Multe americane per aziende svizzere
Novartis, ABB, Kühne + Nagel e Panalpina dovranno sborsare complessivamente centinaia di milioni di dollari per aver infranto – in ambiti diversi – la legge statunitense.
Pharmaceuticals Corporation (NPC), filiale americana della Novartis, è stata condonnata a pagare una multa e indennizzi per un totale di 422,5 milioni di dollari, avendo violato le regole relative alla commercializzazione di alcuni farmaci, fra cui il medicinale contro l’epilessia Trileptal.
Nel 2005, il gruppo basilese aveva avvertito che alcuni pazienti trattati con il Trileptal soffrivano di reazioni cutanee (necrosi epidermica tossica e sindrome di Stevens-Johnson) tali da poter mettere in pericolo la vita. Il gruppo citava anche altri effetti secondari potenzialmente mortali, come febbri e infiammazioni renali. Alcuni pazienti hanno dovuto essere ricoverati e in alcuni casi – indicati dal gruppo come «molto rari» – sono deceduti.
Dal canto suo, il gruppo elettrotecnico ABB verserà complessivamente 58,3 milioni di dollari per mettere fine a un contenzioso giudiziario riguardante casi di corruzione. La società elvetico-svedese ha raggiunto un accordo in questo senso con l’autorità americana di sorveglianza dei mercati finanziari (SEC) davanti a un tribunale di Houston, in Texas.
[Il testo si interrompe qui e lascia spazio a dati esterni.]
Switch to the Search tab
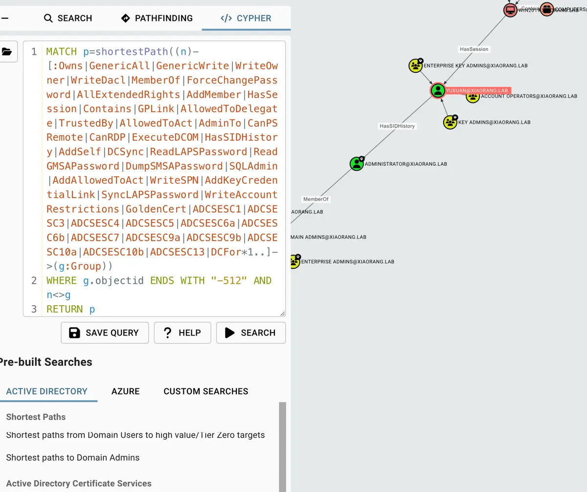The image size is (587, 492). 68,18
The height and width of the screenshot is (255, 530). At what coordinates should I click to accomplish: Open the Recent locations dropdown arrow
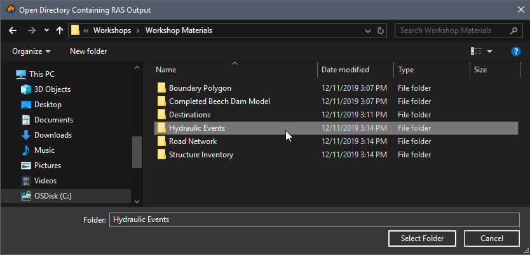tap(46, 30)
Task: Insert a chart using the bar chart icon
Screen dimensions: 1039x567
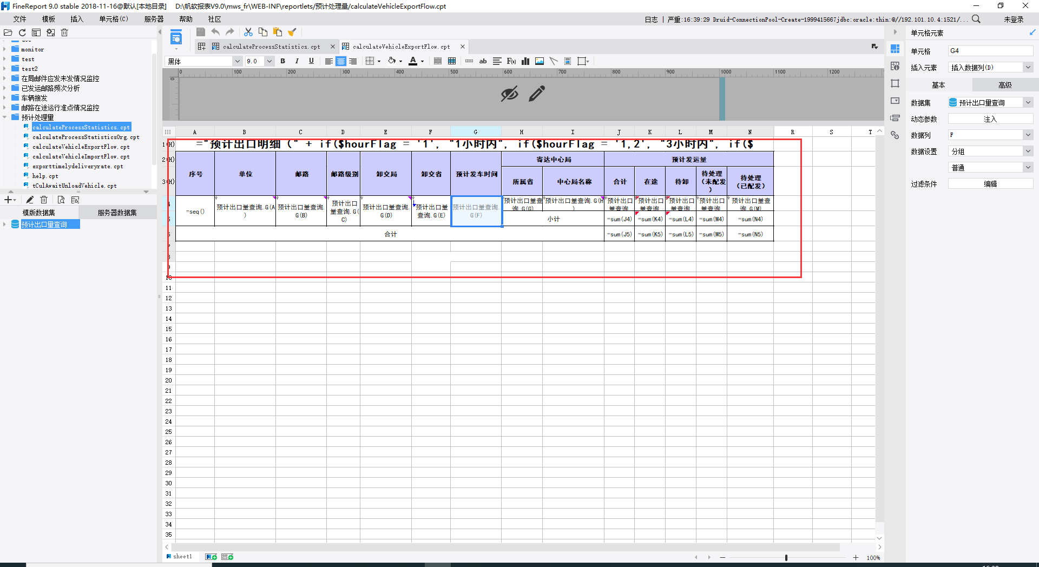Action: pyautogui.click(x=525, y=61)
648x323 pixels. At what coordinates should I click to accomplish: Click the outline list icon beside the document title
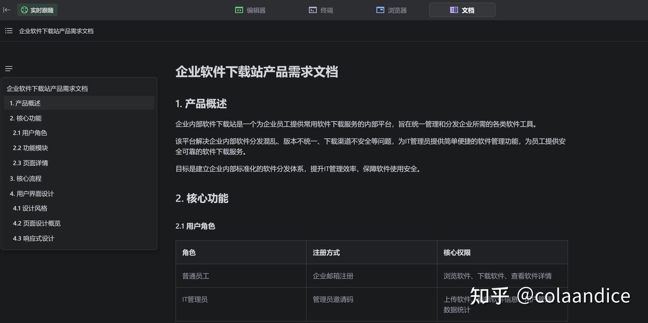8,31
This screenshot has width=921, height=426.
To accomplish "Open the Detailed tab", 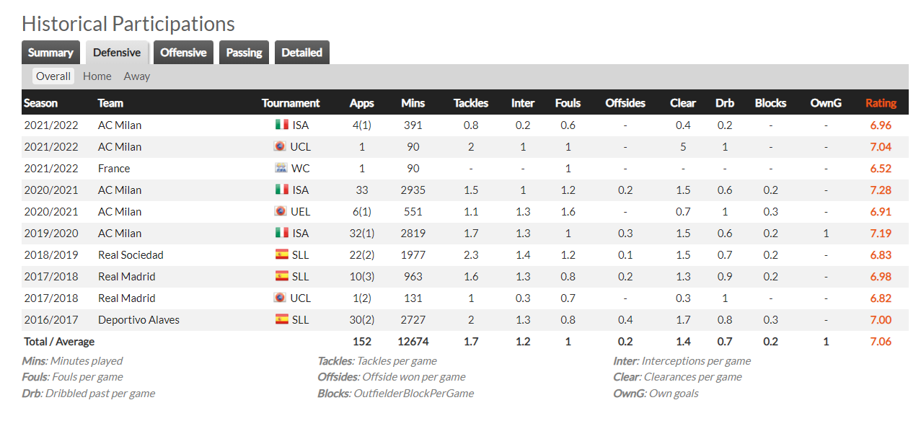I will click(302, 53).
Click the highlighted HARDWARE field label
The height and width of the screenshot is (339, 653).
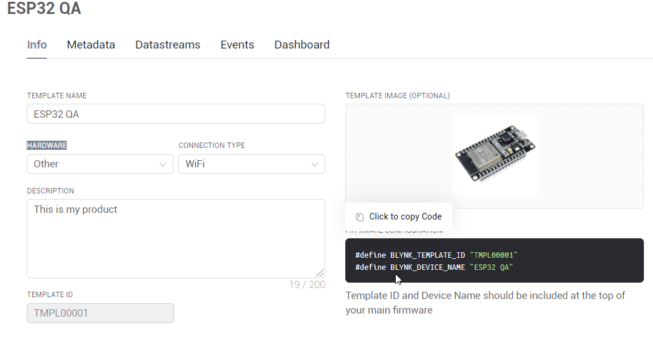coord(47,146)
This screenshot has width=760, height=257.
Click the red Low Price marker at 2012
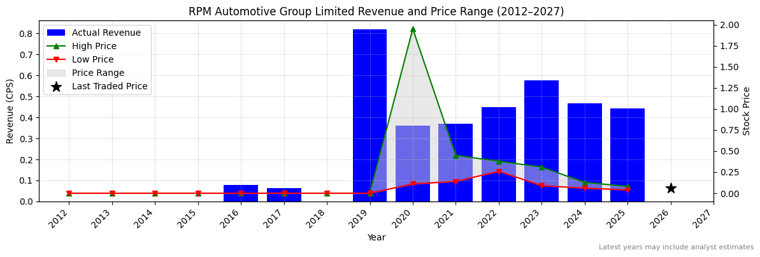pyautogui.click(x=69, y=193)
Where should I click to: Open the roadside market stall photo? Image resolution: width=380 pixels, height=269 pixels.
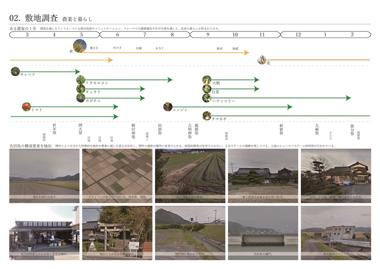point(44,228)
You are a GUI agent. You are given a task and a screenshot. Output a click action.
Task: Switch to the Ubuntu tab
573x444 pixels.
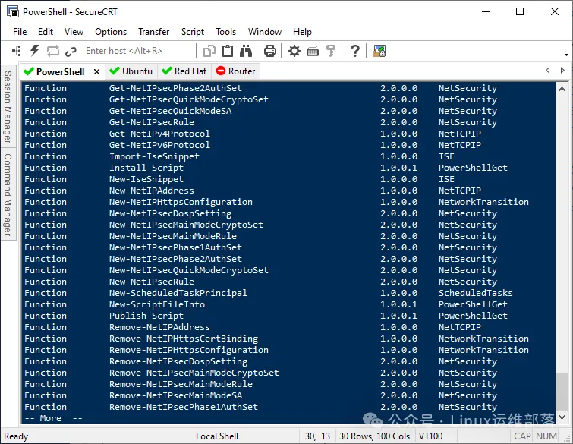(131, 71)
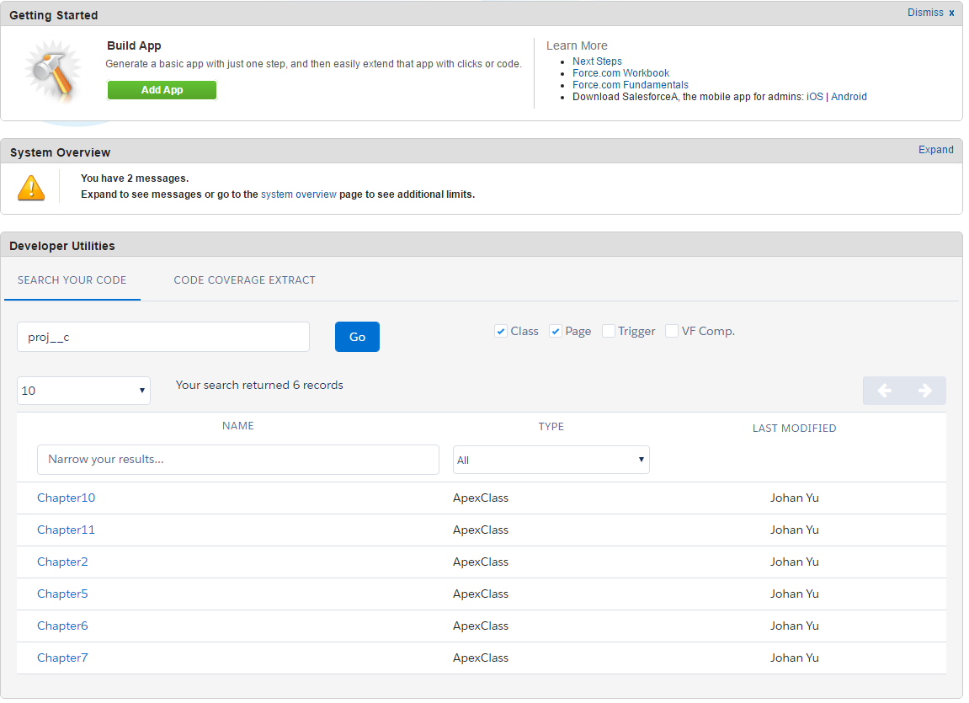Enable the Trigger checkbox
Viewport: 969px width, 703px height.
pos(609,332)
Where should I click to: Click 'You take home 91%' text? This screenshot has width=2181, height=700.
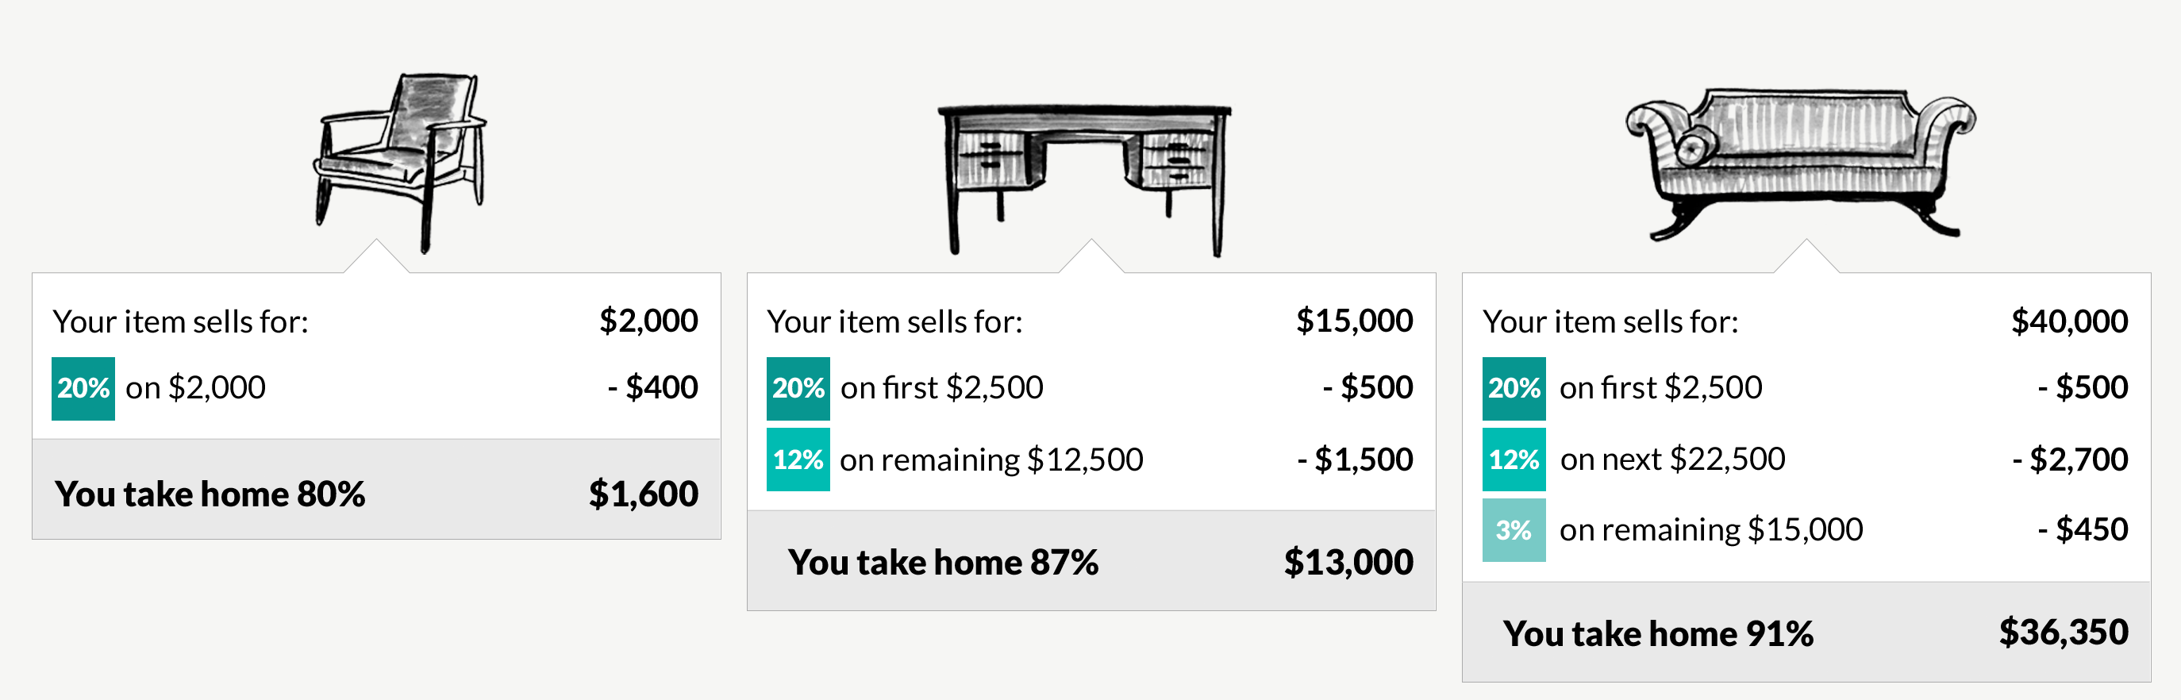click(1659, 634)
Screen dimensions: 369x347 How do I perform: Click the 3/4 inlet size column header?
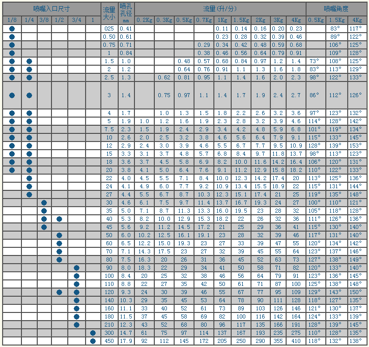click(76, 20)
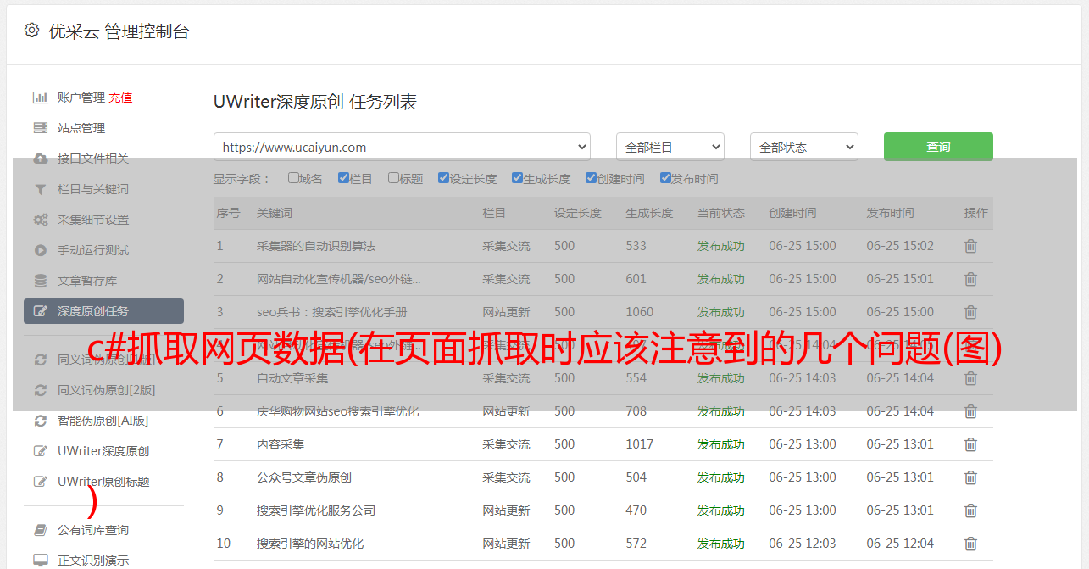Select 深度原创任务 in the sidebar
Screen dimensions: 1089x569
[x=103, y=311]
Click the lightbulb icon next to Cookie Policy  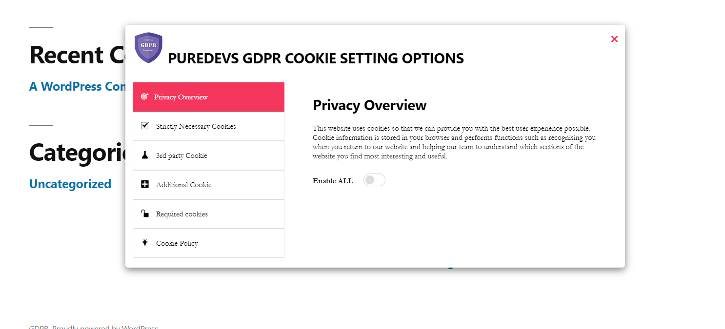pos(145,243)
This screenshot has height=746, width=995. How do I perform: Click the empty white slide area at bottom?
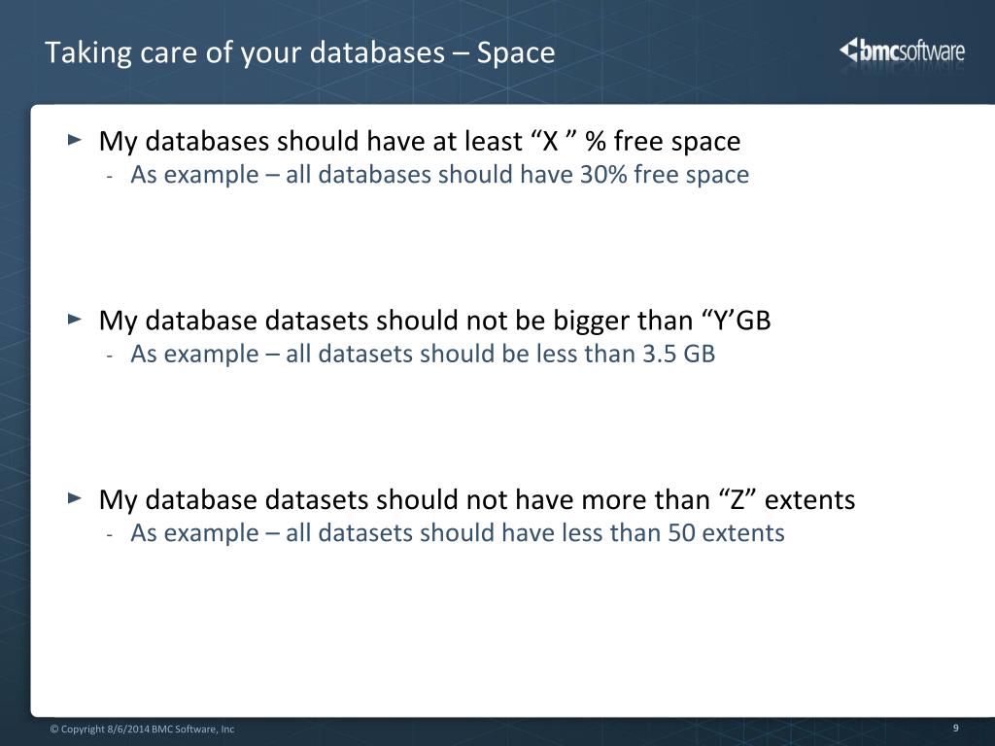507,634
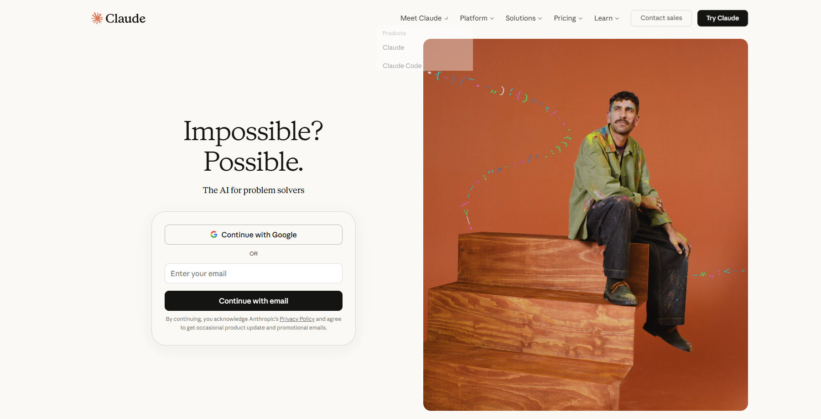821x419 pixels.
Task: Select Claude under Products
Action: 393,47
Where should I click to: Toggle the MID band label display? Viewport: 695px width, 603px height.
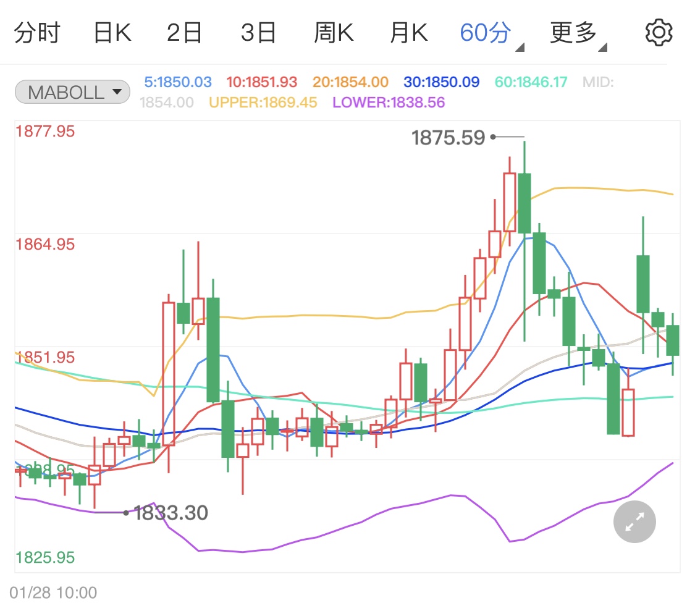(x=597, y=81)
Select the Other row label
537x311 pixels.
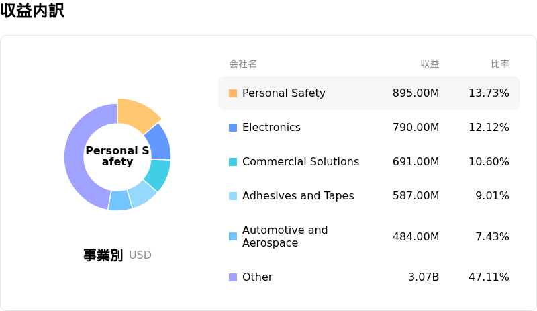pos(257,277)

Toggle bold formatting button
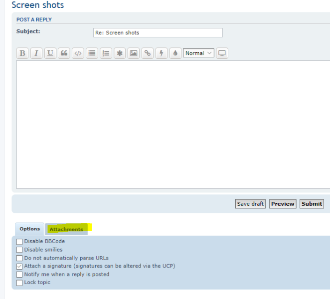click(22, 53)
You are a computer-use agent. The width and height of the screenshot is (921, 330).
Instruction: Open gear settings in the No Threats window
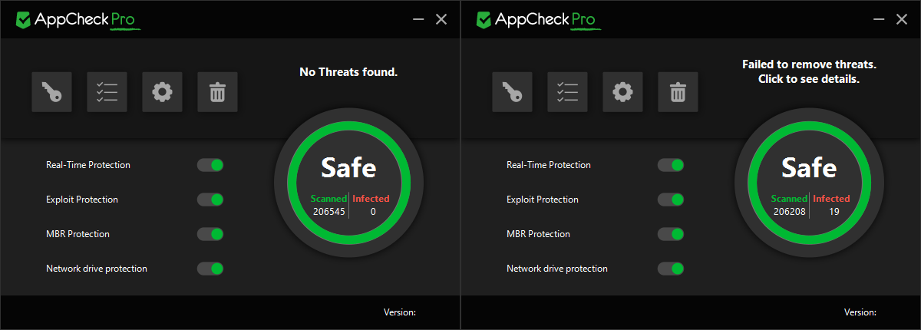click(x=162, y=92)
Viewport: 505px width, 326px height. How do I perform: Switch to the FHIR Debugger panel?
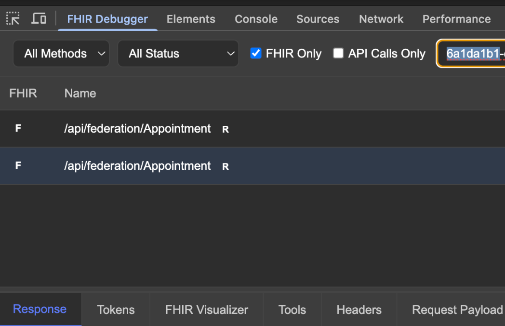click(x=107, y=19)
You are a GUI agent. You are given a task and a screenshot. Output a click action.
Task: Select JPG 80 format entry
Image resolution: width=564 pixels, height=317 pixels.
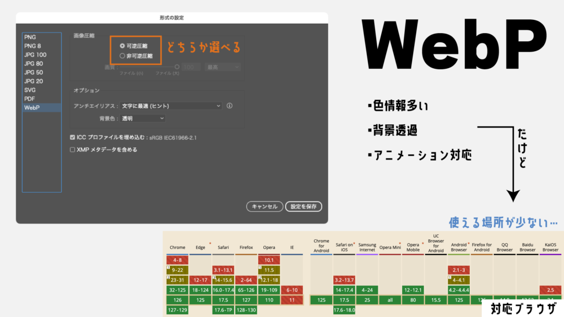coord(34,63)
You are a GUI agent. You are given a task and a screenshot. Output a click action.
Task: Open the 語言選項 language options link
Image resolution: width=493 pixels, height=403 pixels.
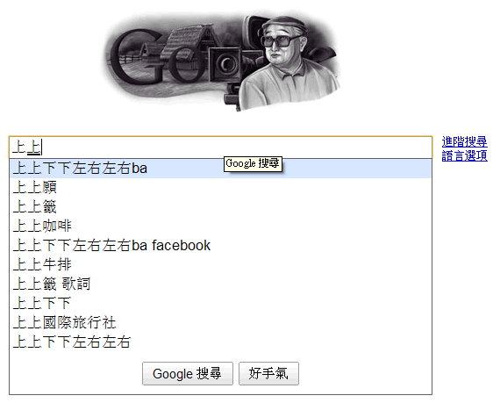(464, 155)
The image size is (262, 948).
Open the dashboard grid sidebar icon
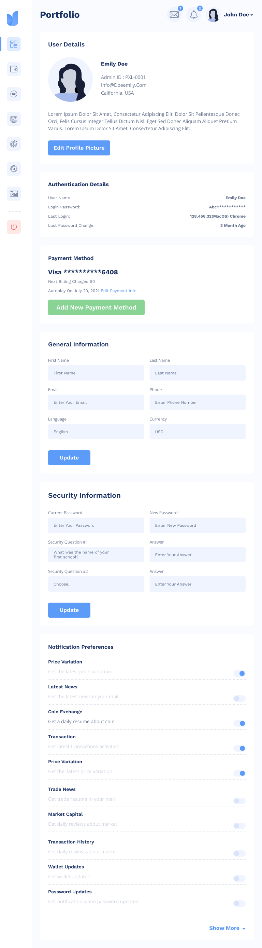point(14,44)
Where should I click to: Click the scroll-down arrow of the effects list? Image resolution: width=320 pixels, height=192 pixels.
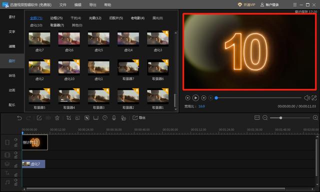tap(176, 110)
La SEC accusava sette filiali di ABB, di cui una con sede negli Stati Uniti, di avere «effettuato versamenti per almeno 2,7 milioni di dollari per ottenere contratti che hanno generato oltre 100 milioni di dollari di fatturato». Le tangenti risalgono al periodo 1997 – 2004. La SEC ha inflitto una multa di 39,3 milioni di dollari. Inoltre il Ministero americano della giustizia ha imposto il pagamento di una pena pecuniaria di 19 milioni di dollari.
Infine, i due gruppi elvetici attivi nel trasporto internazionale Panalpina et Kühne+Nagel dovranno pagare a loro volta una multa: 12 milioni di dollari per il primo, 10 milioni per il secondo. Entrambe le aziende hanno infranto la legge sui cartelli e le norme relative alla concorrenza sleale.